• Dataset

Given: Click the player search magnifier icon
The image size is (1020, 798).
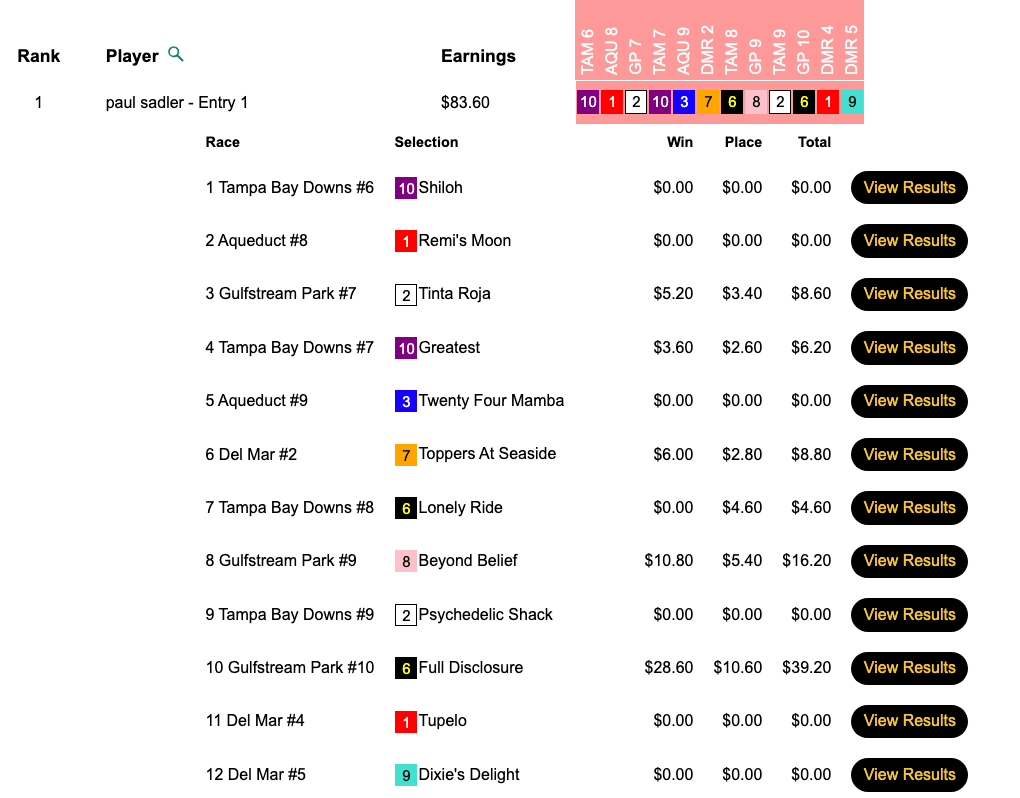Looking at the screenshot, I should (x=176, y=55).
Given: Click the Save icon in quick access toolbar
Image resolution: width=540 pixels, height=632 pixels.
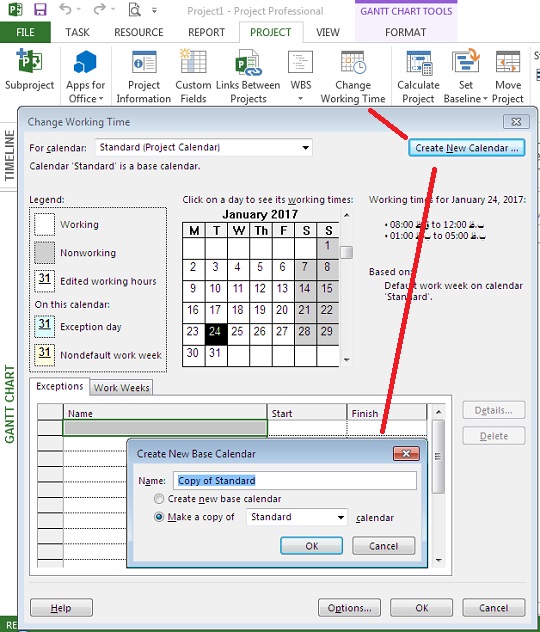Looking at the screenshot, I should click(x=40, y=10).
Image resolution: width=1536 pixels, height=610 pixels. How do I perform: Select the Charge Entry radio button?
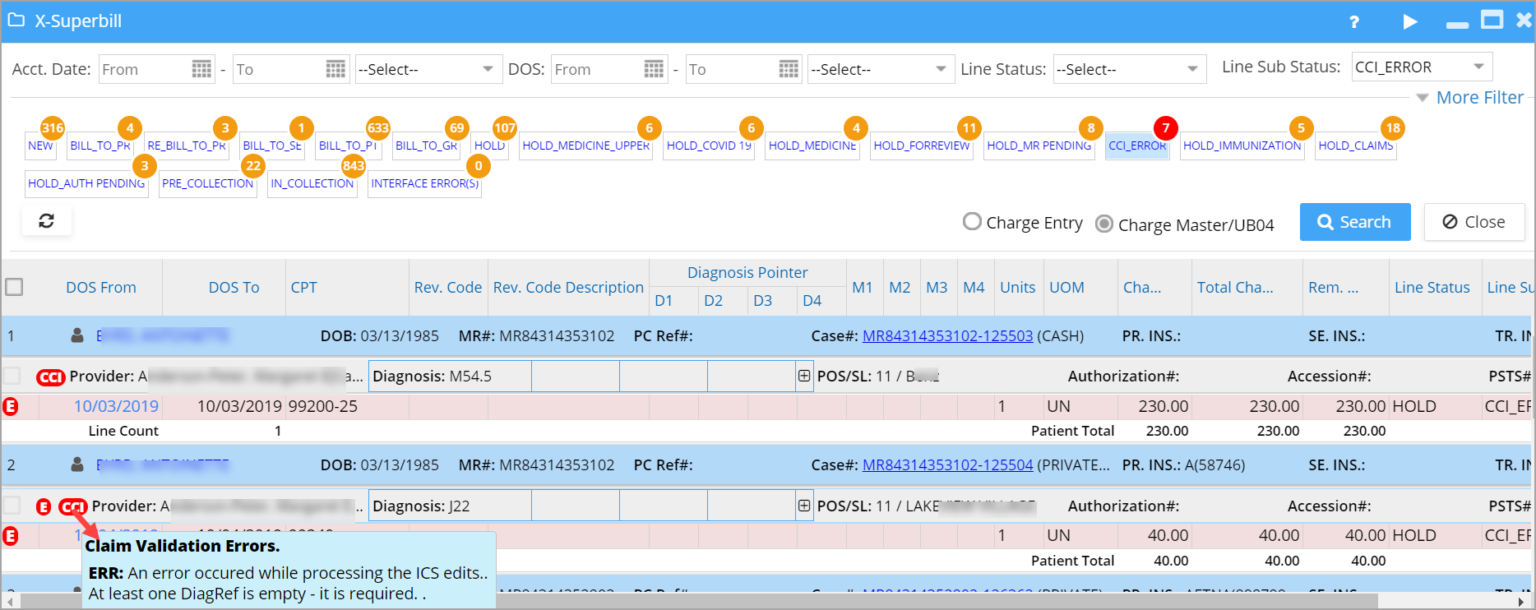972,222
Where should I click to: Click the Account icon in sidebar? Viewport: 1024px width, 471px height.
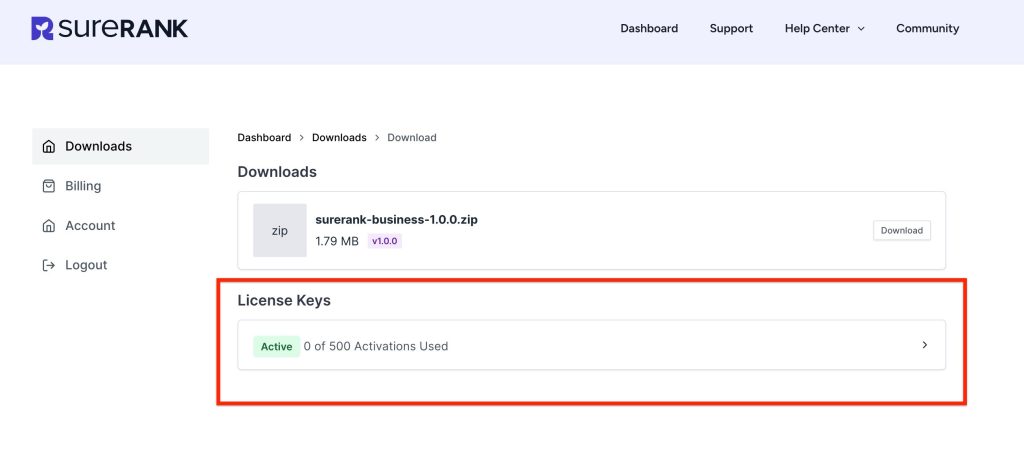[48, 226]
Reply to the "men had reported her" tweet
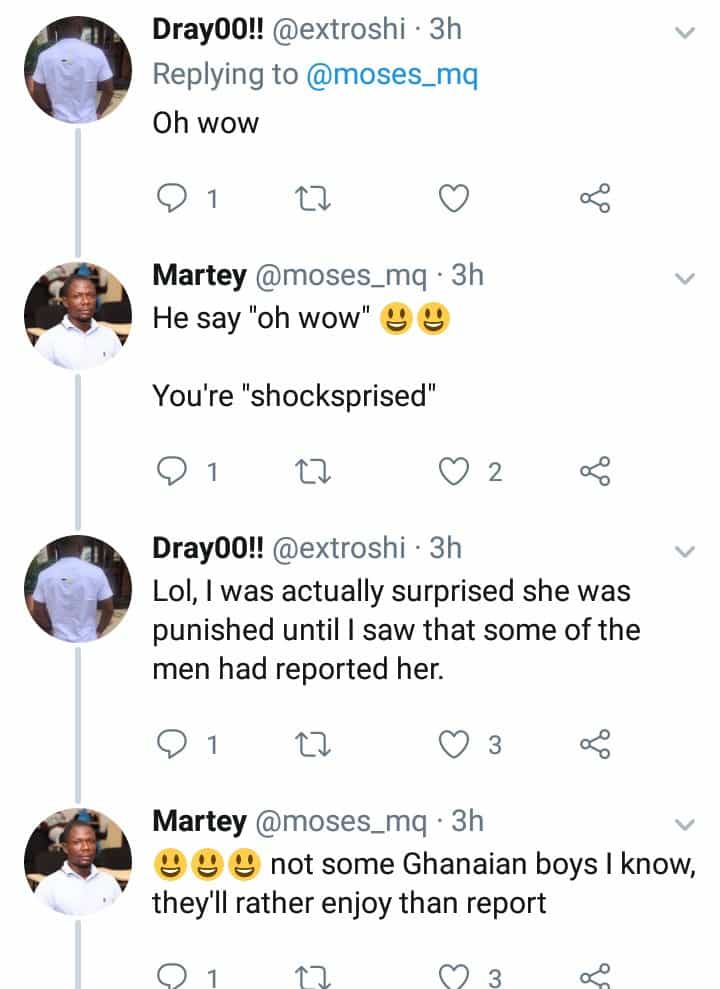The width and height of the screenshot is (720, 989). (174, 744)
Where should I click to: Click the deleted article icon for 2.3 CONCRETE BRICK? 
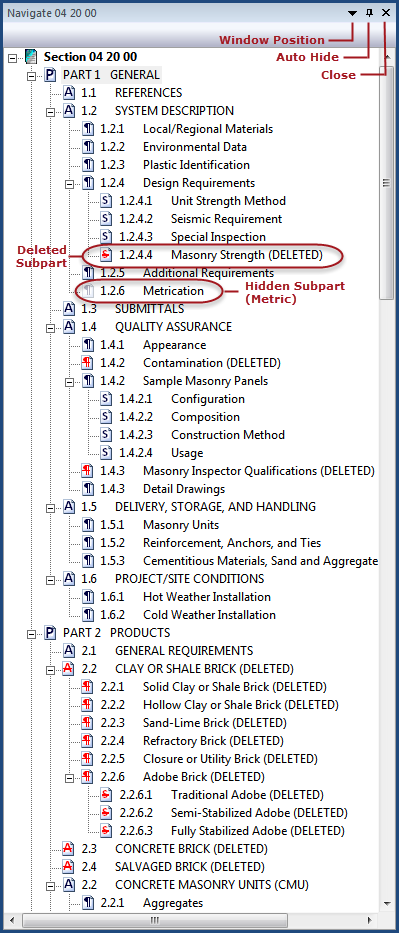[69, 849]
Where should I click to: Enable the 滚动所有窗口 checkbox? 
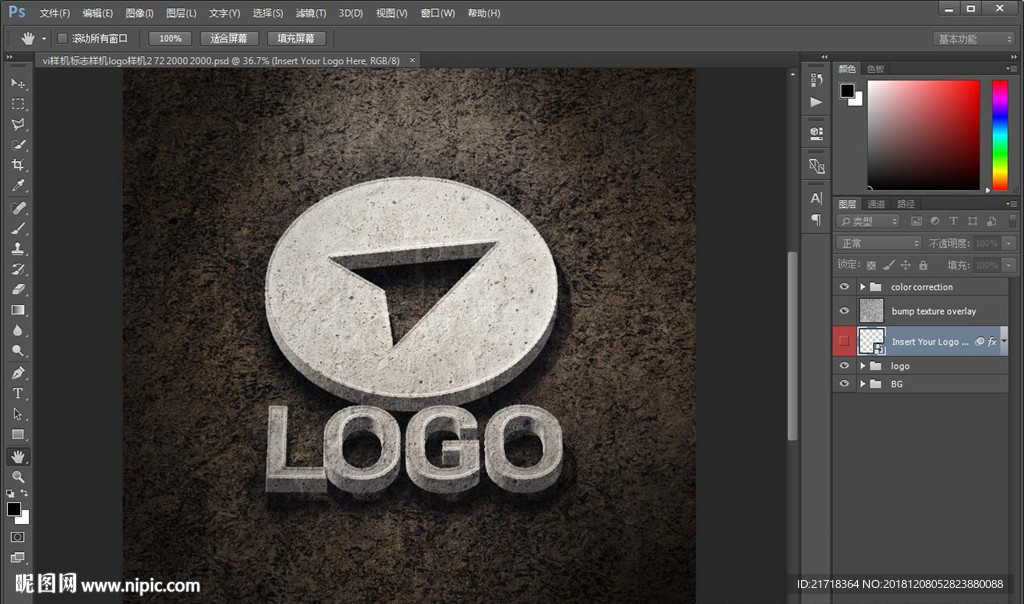[62, 38]
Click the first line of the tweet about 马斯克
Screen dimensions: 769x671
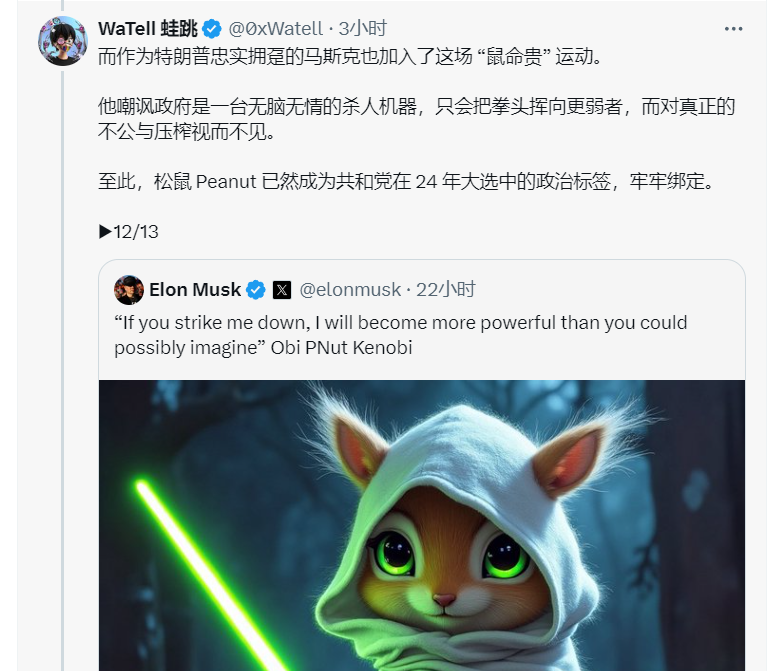click(350, 57)
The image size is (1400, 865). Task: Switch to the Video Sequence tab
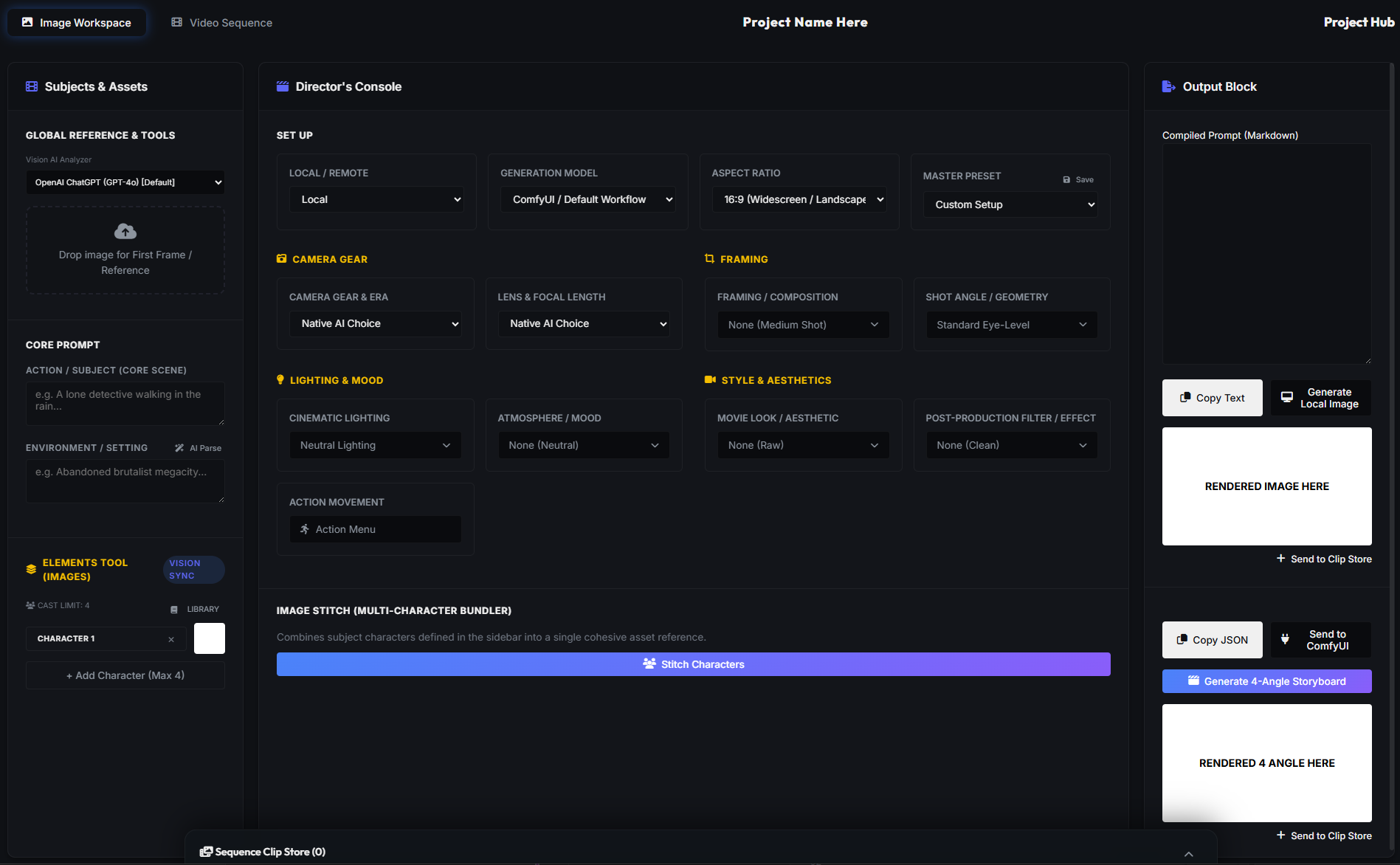tap(222, 23)
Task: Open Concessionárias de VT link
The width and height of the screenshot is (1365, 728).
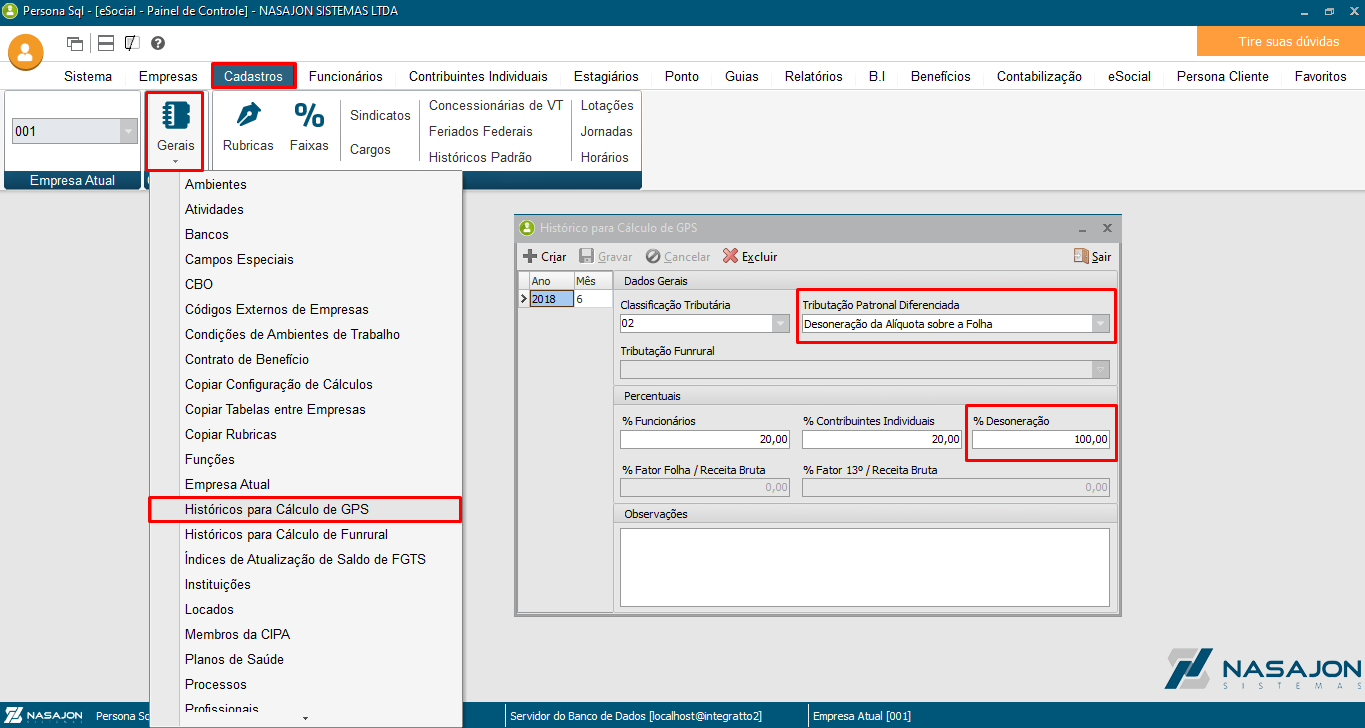Action: point(495,105)
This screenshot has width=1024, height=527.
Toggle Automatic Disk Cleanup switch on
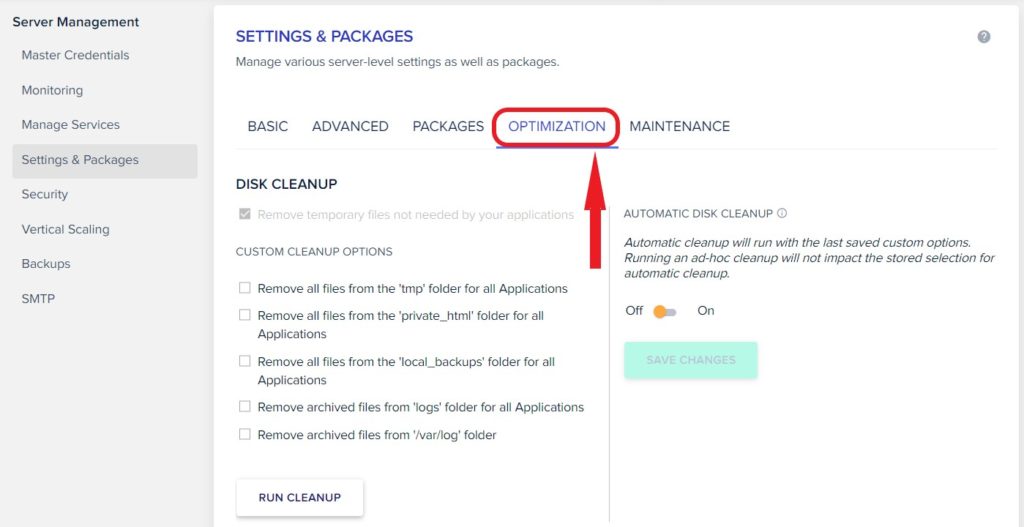pyautogui.click(x=665, y=311)
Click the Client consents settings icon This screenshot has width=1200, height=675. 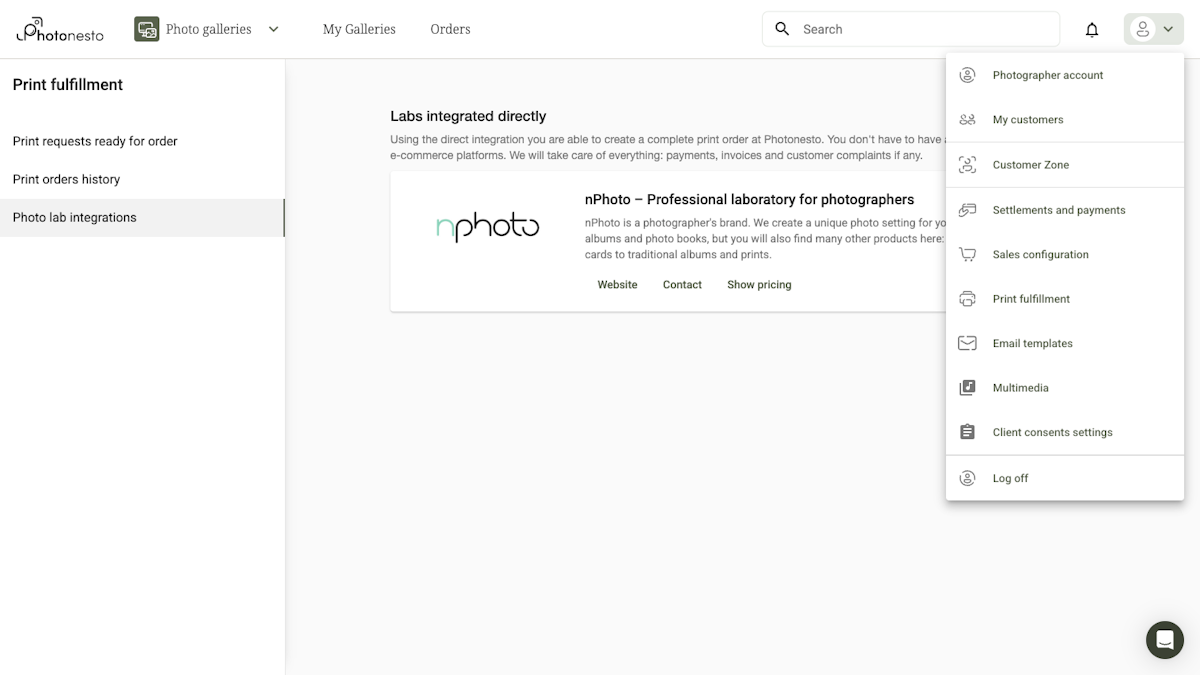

• Your goal
Each line of the data above is to be output exactly; the pictures are not to appear.

• Result below
Given: Click the player search magnifier icon
The image size is (1020, 798).
Looking at the screenshot, I should (x=176, y=55).
Given: Click the Save icon in quick access toolbar
Image resolution: width=540 pixels, height=632 pixels.
Looking at the screenshot, I should click(x=40, y=10).
Image resolution: width=1536 pixels, height=610 pixels. How do I perform: Select the Charge Entry radio button?
972,222
Where should I click to: Click the Account icon in sidebar? Viewport: 1024px width, 471px height.
[48, 226]
Reply to the "men had reported her" tweet
The width and height of the screenshot is (720, 989). (174, 744)
Where should I click to: Click the deleted article icon for 2.3 CONCRETE BRICK? 
[69, 849]
Where should I click to: Enable the 滚动所有窗口 checkbox? 
[62, 38]
Click the first line of the tweet about 马斯克
Screen dimensions: 769x671
click(350, 57)
The image size is (1400, 865). Task: Switch to the Video Sequence tab
tap(222, 23)
Task: Open Concessionárias de VT link
The width and height of the screenshot is (1365, 728).
Action: point(495,105)
This screenshot has width=1024, height=527.
Toggle Automatic Disk Cleanup switch on
pyautogui.click(x=665, y=311)
Click the Client consents settings icon This screenshot has width=1200, height=675. 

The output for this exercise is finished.